When Not To, When To

Watching one of the latest interviews of Victor Masayesva Jr, the Hopi filmmaker, video-artist and photographer, I found myself back to familiar grounds, despite the fact that this was my first encounter with the Hopi philosophy.

I was calmed by his distinctive pace of talk. He talked about humility, respect, cooperation and prayer being Hopi’s foundation for their work and life. Listening to him without the need to avert myself in another parallel engagement on internet, it was in his voice, full of volume, taking place, being present, that I felt that truly, he is all made of those virtues.

And then, between getting late and his voice acting as a soothing remedy for a good night sleep, I woke myself back when a few minutes before resuming the conference, he said what I apparently needed to hear most, about “when to plant and when not to plant”.

“Putting your hand in the soil to see if it’s warm enough to accept the seed and if it’s cold, why would you want to sacrifice that seed in that cold frigid ground?”, he shared a thick piece of his ancestral heritage.

Further down, he pointed that “it’s that hard work of you to know; you reach into that earth land and your environment, it has a sentience and you reach for that or feel for that”.

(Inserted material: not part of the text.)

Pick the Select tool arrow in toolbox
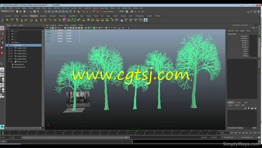Image resolution: width=262 pixels, height=148 pixels. [2, 29]
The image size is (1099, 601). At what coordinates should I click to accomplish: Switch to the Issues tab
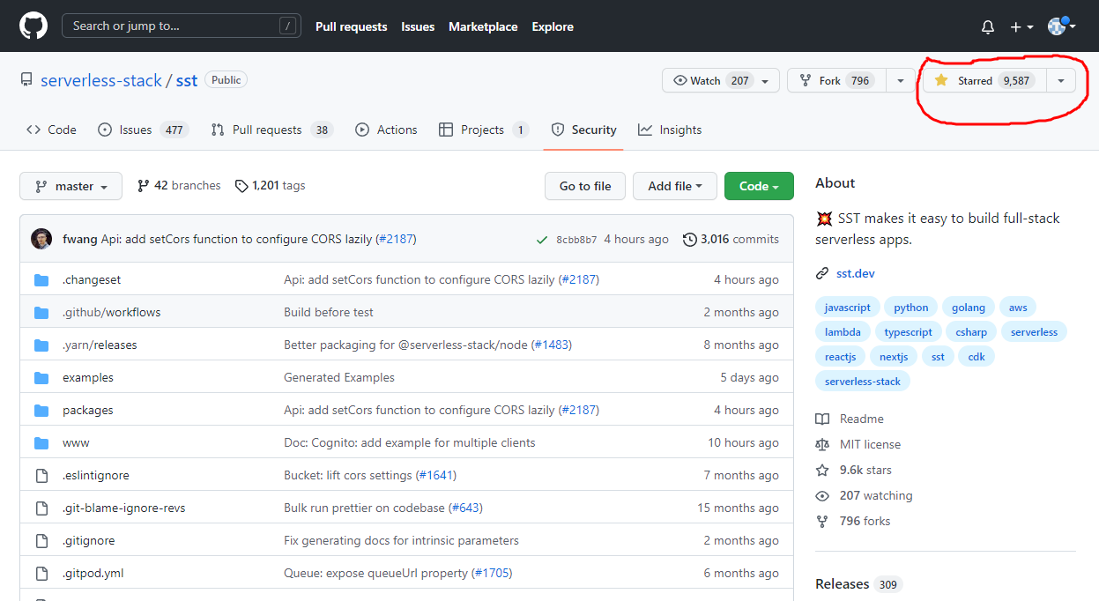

Almost immediately I brought to my attention a phrase from a different tradition; “there is a time for everything, and a season for every activity under the heavens: … a time to plant and a time to uproot” (Ecclesiastes 3:1-3:2).

I went back in me; to those times that I was planting. I knew. We all do. When we know, we know.

I was listening to Victor and my body was relapsing to the sentient of my human encounters; a freezing sensation started covering the back of my spine. Snapshots of myself with people traveling, studying or working together, stacked one after the other in my memory bank, took over the floor; I started analyzing the facts with an urge to bring myself before jolly conclusions; so, what is my human harvest?

I could sense a fear in my question and I was certainly not within the serenity that was projected from Victor’s body and speak. I sensed myself surrounded with seeds looking at me with a mixture of unexpressed anger and puzzlement as they have sensed that I had sent them to die in barren fields. Their piercing eyes were looking straight into me asking why did I lay them in grounds with no sentient, why empty of feelings and inner responses I went on to plant them?

I don’t have this answer and it doesn’t make any sense why anyone would plant on bad days, under the cast of unpromising omens, into arid earth, except for lack of better knowledge.

Not knowing is of course at the root of all. But I also feel the pressure of the overwhelming, unstoppable flow of life that goes on every single moment, and passes on, with nothing to hold on and asks for answers at every interaction with the living Worlds. In all of this frantic, evolving, transformable movement, all I want is to live, as a creative part of it. Can I do that without the noble art of discretion?

Living is a collective experience as much as it is an individual. Good discretion and right timing shows a level of interconnectivity and cohabitation that interrelates with the environments. Otherwise, I fear of the exhaustion by a hopeless energy confrontation with the world that renders the Earth and its people apart.

I do not want to give in and plant against my better judgement and my inner guts. The process is learning step by step even if my the steps are giant leaps. The more I know when not to and when to, I give in less and less. Yet, I don’t always find warmth earth for my seeds; and that depresses me. And then it is really lonely; my field feels empty, I am disconnected and unease. Life on Earth without connecting to the Earth is simply not possible.

If I were a Hopi I would have known just by living together in my community when not to and when to. They say that they feel that this year they should leave the Earth to rest. With no worries of how to feed themselves. They know when not to and when to. They accumulate for those not to days, living by their sowing calendar of humility, respect, cooperation and prayer.

This year the Earth rests, changes and replenishes her soil. A good time for us to choose better seeds for our soils and to cultivate our eco-humility.